Acculaw’s Susan Cooper says:
“This is a break from the traditional training contract model. The major benefits for a trainee, apart from access to the legal profession, is that there is potential to gain a varied experience in more than one firm through an Acculaw training contract. Firms have different cultures and clients, so the mix trainees experience while completing their training contract will make them more versatile and adaptable to changing environments.”
“Training contract numbers have dropped by 23% since July 2008. Legal process outsourcing threatens to reduce that number further. The model aims to make training UK based future lawyers a more attractive proposition to firms and in-house legal departments. We want to do what we can to keep jobs in the UK and go some way to dealing with the huge over-supply of graduates in the market desperate to get into the legal profession”
“We are very keen to improve diversity in the profession. Our model gives graduates who have perhaps had less exposure to corporate life or who initially lack confidence, a far greater opportunity to demonstrate their skills to prospective employers. It is a well-known fact that there is an untapped talent pool out there. The Acculaw initiative will go some way in opening up that talent. However, it should be stressed that all Acculaw trainees will need to have met the same stringent academic criteria as is currently expected by our clients.”
The Acculaw Trainee Model can work alongside the traditional model with firms continuing to take on their own trainees but use Acculaw to benefit from improved flexibility and efficiency in trainee utilisation.
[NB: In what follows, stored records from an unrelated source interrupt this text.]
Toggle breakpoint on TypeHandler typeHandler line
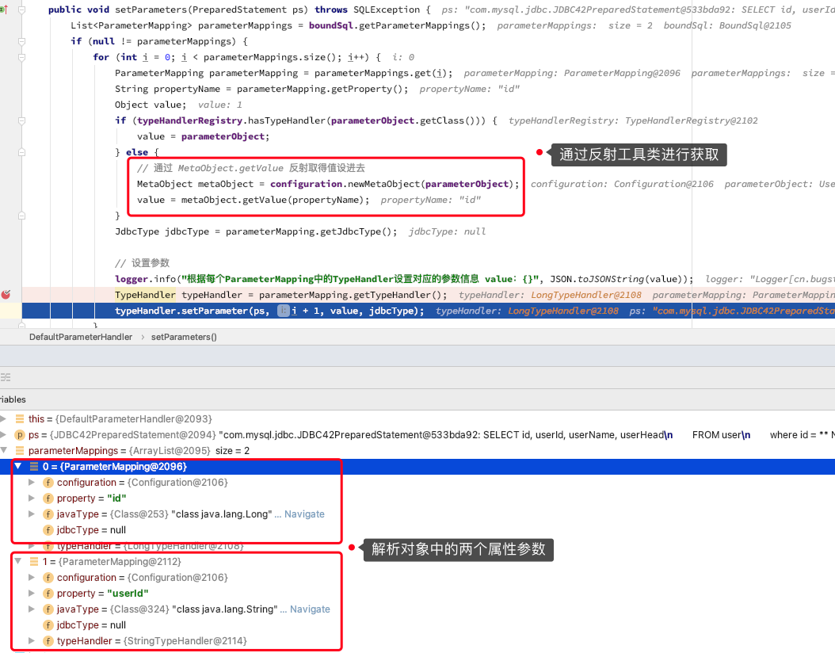Image resolution: width=835 pixels, height=653 pixels. 6,294
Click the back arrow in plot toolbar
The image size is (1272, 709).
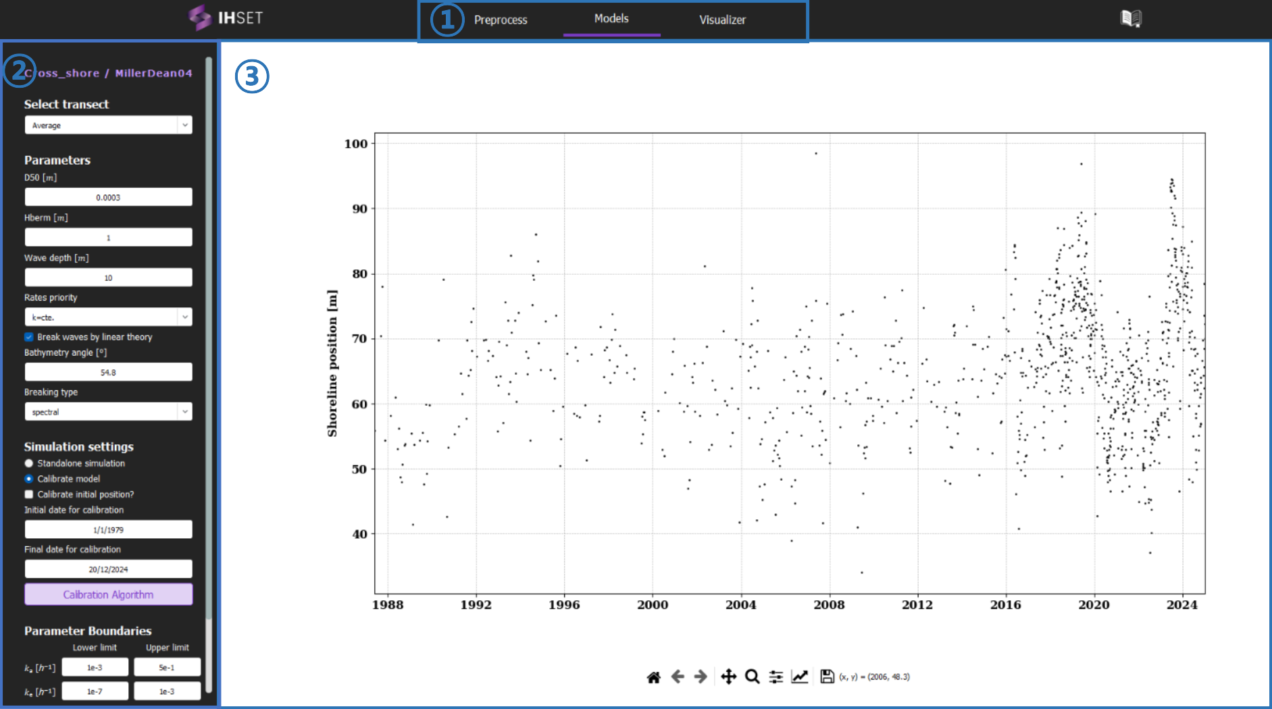click(678, 677)
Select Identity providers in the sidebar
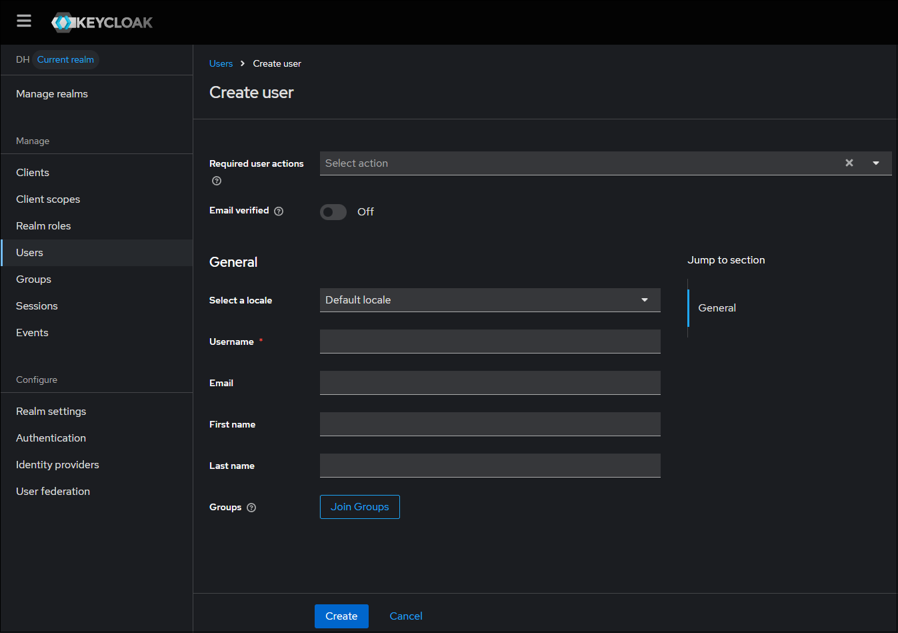The image size is (898, 633). tap(57, 464)
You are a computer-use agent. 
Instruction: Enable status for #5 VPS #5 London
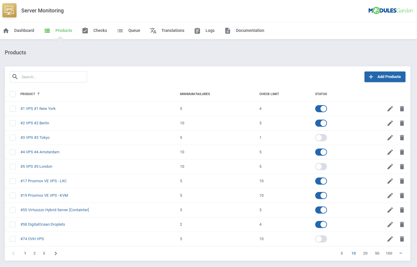tap(321, 166)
Trainees are employed by Acculaw rather than the firm itself, so the usual overheads and up-front investment that firms pay when taking on trainees are taken away in addition to the savings made when firms can return trainees to Acculaw when their workloads decline.
Firms who have signed up to Acculaw’s initiative may or may not be grouped into consortiums, based on their trainee requirement, practice areas and size. Movement of trainees between firms will be based on the business needs of the firm, the training needs of the trainee, and the fit of the trainee with the firm.
Susan Cooper said: “The number of lawyers available in the market should be governed by the supply and demand of legal services, not the temporary affects of recession or the lure of short term gains from outsourcing work to low cost jurisdictions.”